Bab 35

8.5K 584 13
                                    

Bukankah pertengkaran adalah suatu hal lumrah yang akan terjadi pada setiap orang?
Entah itu pilihannya semakin memperat ikatan atau malah membuatnya semakin renggang

***


“Pak.”

“Hm.” Dava menjawab seadanya sambil memejamkan mata. Merebahkan kepala di pangkuan Cattleya, menikmati gerak tangan sang istri yang sedang menelusuri rambut miliknya.

“Ternyata bertengkar itu melelahkan juga, ya.” Mendengar kalimat tiba-tiba dari wanita tersebut, refleks membuka mata Dava perlahan. Menatap bisu istrinya yang sedang memandang kosong ke depan.

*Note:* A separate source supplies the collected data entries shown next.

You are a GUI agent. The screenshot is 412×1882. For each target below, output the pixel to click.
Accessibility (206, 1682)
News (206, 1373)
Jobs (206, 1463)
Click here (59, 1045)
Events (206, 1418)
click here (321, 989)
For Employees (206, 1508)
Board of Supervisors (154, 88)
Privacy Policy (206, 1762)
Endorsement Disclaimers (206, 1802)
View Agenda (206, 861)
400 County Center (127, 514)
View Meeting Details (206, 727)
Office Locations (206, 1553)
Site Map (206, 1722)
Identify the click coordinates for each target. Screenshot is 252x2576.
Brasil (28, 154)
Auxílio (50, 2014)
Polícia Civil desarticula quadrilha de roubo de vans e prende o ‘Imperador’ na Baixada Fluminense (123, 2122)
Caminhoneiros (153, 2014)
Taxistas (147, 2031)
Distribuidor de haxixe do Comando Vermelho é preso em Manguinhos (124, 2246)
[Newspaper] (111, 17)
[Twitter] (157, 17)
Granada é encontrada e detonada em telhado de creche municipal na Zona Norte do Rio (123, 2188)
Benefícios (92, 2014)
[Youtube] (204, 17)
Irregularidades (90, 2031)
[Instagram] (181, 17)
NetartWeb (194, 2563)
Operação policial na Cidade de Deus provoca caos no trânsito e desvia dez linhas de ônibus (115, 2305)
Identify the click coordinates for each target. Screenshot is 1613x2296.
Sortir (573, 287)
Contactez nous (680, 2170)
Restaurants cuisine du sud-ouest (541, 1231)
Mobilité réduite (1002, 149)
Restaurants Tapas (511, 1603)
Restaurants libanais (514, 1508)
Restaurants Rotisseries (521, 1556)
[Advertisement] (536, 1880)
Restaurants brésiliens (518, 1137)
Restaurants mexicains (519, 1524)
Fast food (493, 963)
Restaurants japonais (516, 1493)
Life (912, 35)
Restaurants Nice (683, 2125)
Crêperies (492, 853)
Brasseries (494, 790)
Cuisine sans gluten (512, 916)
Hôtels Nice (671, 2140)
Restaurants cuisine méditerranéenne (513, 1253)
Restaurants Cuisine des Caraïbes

“Kenapa tiba-tiba?” ucapnya kemudian. Mempertanyakan kondisi Cattleya yang sepertinya sedang memikirkan banyak hal. Wanita itu akhirnya menoleh, menggeleng tipis lalu kembali memandang ke depan.

“Hanya sedang memikirkan itu aja,” balasnya. “Saya cuma bingung, kenapa banyak orang lebih memilih untuk bertengkar, daripada membicarakannya secara baik-baik. Bahkan, ada yang meluapkan semua perasaannya tanpa memikirkan perasaan orang lain. Bukankah itu lebih banyak membuang tenaga dibandingkan meminta maaf? Saling menyakiti dengan ucapan masing-masing, lalu melarikan diri. Seperti seorang pengecut,” ujar Cattleya melanjutkan.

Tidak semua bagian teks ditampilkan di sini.